Cycles are one of the fundamental subgraph patterns and being able to enumerate them in graphs enables important applications in a wide variety of fields, including finance, biology, chemistry, and network science. However, to enable cycle enumeration in real-world applications, efficient parallel algorithms are required. In this work, we propose scalable parallelisation of state-of-the-art sequential algorithms for enumerating simple, temporal, and hop-constrained cycles. First, we focus on the simple cycle enumeration problem and parallelise the algorithms by Johnson and by Read and Tarjan in a fine-grained manner. We theoretically show that our resulting fine-grained parallel algorithms are scalable, with the fine-grained parallel Read-Tarjan algorithm being strongly scalable. In contrast, we show that straightforward coarse-grained parallel versions of these simple cycle enumeration algorithms that exploit edge- or vertex-level parallelism are not scalable. Next, we adapt our fine-grained approach to enable the enumeration of cycles under time-window, temporal, and hop constraints. Our evaluation on a cluster with 256 CPU cores that can execute up to 1024 simultaneous threads demonstrates a near-linear scalability of our fine-grained parallel algorithms when enumerating cycles under the aforementioned constraints. On the same cluster, our fine-grained parallel algorithms achieve, on average, one order of magnitude speedup compared to the respective coarse-grained parallel versions of the state-of-the-art algorithms for cycle enumeration. The performance gap between the fine-grained and the coarse-grained parallel algorithms increases as we use more CPU cores.
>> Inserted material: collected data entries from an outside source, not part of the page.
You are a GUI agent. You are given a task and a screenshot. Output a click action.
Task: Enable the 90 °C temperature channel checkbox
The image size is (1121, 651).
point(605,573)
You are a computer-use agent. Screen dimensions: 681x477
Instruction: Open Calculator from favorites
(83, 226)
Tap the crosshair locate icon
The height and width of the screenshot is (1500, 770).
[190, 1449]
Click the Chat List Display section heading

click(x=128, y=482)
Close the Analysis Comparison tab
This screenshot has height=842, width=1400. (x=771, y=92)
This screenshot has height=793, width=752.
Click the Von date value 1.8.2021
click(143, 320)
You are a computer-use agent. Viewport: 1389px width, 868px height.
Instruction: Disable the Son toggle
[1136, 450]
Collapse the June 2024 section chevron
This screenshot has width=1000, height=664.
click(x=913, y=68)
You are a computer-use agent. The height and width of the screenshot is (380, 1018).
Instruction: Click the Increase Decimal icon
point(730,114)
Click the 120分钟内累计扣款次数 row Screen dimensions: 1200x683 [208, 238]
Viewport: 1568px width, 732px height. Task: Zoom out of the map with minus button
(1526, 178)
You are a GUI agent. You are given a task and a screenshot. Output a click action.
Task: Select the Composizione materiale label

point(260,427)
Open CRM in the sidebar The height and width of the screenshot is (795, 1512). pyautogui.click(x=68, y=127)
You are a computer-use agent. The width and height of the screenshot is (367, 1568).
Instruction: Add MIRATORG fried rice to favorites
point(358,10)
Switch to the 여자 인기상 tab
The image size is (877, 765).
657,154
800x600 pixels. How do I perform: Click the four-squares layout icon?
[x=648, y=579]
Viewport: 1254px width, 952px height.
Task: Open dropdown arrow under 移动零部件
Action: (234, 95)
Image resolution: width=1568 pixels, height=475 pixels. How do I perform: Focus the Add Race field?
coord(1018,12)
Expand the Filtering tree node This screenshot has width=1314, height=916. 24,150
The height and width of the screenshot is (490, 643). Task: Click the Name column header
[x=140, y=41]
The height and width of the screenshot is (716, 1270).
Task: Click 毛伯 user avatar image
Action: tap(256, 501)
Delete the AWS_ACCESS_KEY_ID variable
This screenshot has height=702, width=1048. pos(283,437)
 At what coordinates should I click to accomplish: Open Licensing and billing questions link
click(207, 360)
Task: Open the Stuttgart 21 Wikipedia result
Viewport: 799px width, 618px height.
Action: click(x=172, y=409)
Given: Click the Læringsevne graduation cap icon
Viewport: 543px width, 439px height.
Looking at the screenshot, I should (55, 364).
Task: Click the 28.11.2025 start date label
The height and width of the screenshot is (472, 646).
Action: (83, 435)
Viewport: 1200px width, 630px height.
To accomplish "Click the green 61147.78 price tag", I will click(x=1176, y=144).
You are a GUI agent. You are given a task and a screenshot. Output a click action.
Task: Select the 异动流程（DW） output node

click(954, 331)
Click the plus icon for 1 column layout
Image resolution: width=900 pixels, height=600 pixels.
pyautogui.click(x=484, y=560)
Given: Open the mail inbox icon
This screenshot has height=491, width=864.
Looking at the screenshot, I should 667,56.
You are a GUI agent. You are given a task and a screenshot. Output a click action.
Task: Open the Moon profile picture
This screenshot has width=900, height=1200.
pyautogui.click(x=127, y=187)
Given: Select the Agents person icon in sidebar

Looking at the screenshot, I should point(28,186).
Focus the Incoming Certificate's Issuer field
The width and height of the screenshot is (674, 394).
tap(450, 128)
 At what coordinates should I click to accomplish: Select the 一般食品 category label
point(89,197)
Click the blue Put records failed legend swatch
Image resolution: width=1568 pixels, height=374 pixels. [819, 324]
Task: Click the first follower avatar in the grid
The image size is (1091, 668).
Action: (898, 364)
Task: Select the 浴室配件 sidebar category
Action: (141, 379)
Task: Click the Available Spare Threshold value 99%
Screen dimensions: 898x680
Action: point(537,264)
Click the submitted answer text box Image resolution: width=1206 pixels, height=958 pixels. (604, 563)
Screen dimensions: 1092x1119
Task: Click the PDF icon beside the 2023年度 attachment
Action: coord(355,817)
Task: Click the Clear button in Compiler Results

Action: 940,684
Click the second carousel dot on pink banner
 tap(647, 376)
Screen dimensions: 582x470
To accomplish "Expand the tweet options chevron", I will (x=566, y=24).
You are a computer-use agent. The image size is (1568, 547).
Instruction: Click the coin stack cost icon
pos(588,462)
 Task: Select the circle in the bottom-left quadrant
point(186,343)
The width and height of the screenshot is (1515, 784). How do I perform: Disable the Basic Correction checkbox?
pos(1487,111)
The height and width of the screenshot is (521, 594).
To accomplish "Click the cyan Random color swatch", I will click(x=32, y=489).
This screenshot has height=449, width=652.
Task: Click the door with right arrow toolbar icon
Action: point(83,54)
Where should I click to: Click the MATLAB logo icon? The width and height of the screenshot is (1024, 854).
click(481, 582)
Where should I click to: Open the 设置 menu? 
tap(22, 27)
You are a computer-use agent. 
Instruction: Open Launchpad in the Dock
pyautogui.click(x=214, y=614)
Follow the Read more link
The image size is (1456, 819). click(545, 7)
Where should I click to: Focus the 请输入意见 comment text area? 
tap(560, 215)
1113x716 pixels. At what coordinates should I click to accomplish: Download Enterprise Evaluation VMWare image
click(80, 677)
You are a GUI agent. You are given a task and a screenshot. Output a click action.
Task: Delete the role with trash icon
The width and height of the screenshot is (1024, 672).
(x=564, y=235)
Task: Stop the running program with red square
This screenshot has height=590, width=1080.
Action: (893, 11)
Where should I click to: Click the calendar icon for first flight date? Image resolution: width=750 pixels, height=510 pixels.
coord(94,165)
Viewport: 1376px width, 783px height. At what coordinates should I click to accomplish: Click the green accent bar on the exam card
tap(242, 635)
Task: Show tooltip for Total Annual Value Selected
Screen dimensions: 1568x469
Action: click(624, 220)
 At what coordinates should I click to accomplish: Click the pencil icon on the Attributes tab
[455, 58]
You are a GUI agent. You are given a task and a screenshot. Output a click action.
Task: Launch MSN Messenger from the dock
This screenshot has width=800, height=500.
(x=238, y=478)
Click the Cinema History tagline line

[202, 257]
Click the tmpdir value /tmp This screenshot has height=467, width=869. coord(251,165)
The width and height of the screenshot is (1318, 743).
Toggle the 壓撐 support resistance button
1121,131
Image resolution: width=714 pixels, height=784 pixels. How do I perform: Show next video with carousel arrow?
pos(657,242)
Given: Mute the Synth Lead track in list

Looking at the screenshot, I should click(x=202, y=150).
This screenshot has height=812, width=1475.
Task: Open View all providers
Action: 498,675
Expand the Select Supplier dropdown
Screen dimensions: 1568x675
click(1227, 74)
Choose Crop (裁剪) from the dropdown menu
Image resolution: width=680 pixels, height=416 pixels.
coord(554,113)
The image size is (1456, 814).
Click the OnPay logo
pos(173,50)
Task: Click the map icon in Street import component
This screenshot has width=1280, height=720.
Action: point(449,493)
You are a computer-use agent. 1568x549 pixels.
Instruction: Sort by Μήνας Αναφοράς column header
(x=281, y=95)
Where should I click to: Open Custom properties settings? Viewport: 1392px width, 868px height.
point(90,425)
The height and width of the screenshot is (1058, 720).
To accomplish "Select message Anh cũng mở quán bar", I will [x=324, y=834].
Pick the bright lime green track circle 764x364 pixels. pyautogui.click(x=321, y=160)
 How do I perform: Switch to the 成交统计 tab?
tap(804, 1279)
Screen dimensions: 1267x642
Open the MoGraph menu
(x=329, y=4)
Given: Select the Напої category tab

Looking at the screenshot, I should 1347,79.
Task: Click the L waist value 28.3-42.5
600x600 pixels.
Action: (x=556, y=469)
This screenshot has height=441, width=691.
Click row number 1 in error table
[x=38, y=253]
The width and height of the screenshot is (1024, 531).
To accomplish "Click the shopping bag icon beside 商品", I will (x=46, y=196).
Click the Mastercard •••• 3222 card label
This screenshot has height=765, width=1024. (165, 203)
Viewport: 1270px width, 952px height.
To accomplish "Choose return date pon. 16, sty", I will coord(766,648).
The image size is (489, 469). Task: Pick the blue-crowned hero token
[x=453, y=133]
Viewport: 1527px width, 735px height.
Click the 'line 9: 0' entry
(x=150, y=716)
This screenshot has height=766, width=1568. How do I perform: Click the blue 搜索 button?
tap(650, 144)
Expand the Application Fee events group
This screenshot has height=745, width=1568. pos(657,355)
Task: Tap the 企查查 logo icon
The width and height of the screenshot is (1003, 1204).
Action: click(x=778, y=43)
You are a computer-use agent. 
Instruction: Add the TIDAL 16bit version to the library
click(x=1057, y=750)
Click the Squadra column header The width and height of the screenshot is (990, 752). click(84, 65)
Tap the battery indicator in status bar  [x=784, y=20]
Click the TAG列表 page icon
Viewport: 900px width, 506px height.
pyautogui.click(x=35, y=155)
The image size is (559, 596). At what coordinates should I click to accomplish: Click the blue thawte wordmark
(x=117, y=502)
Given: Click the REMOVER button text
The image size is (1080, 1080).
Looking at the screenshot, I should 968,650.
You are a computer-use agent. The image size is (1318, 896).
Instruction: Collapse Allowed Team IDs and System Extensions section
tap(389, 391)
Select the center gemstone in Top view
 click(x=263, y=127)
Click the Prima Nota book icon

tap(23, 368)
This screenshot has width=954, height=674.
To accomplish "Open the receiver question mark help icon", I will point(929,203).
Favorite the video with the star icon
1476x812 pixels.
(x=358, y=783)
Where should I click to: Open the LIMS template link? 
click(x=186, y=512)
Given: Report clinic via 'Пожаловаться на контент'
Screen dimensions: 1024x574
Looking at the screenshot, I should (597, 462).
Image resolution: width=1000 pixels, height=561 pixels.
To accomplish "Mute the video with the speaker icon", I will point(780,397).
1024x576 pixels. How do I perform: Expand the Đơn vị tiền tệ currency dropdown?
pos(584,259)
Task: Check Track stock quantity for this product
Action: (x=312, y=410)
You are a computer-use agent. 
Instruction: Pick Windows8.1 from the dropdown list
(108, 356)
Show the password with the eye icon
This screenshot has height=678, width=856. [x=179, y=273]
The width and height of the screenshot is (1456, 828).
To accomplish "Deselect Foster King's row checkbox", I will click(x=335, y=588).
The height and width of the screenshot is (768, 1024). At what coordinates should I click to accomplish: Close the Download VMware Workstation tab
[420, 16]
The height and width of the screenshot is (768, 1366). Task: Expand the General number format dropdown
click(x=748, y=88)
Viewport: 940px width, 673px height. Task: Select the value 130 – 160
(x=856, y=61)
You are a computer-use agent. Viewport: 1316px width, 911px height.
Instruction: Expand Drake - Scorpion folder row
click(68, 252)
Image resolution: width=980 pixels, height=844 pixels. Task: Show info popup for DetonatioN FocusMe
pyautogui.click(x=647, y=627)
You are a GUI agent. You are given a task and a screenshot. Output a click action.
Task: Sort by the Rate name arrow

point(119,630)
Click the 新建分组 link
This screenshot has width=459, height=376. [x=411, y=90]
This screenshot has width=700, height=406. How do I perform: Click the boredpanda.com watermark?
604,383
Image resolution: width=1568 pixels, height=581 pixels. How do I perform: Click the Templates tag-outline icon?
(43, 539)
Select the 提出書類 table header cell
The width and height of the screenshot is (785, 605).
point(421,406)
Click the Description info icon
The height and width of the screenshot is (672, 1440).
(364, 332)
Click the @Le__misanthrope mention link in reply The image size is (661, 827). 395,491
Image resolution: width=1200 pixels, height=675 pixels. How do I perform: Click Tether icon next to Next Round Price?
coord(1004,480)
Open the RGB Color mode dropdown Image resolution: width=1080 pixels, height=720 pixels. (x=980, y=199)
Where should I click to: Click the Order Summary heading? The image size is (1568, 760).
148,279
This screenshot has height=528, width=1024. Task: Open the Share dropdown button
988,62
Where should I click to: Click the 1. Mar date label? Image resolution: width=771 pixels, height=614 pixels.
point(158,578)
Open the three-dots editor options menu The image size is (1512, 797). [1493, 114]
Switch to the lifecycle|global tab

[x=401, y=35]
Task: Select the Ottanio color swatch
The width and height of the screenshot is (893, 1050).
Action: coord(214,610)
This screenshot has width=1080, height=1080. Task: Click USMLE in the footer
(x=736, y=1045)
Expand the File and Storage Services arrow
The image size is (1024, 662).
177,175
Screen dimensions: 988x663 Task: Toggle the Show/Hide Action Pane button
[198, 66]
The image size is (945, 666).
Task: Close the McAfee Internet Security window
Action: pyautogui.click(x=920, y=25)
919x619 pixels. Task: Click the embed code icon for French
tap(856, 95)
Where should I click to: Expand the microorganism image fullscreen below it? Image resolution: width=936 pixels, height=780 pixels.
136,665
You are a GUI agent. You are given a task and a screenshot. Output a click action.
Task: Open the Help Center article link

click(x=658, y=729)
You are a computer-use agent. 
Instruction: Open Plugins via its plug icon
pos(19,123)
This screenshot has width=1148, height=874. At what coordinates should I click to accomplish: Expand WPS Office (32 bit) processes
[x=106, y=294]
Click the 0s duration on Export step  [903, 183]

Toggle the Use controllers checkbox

翻译：环（cycles）是基础的子图模式之一，在图中枚举它们能够支持金融、生物学、化学及网络科学等广泛领域的重要应用。然而，要在真实应用中实现环路枚举，需要高效的并行算法。本文针对枚举简单、时序及跳数限制环路的最先进串行算法，提出了可扩展的并行化方案。首先聚焦简单环路枚举问题，以细粒度方式并行化Johnson算法以及Read-Tarjan算法。我们从理论上证明，所提出的细粒度并行算法具有可扩展性，其中细粒度并行Read-Tarjan算法达到强可扩展性。反之，我们表明利用边级或顶点级并行性的粗粒度并行版本并不具备可扩展性。随后，我们调整细粒度方法以支持在时间窗口、时序及跳数约束下的环路枚举。在配备256个CPU内核（支持多达1024个并发线程）的集群上进行的评估表明，在所述约束条件下枚举环路时，细粒度并行算法呈现近乎线性的可扩展性。在同一集群上，与最先进环路枚举算法的相应粗粒度并行版本相比，细粒度并行算法平均实现一个数量级的加速比。随着CPU内核数量的增加，细粒度与粗粒度并行算法之间的性能差距进一步扩大。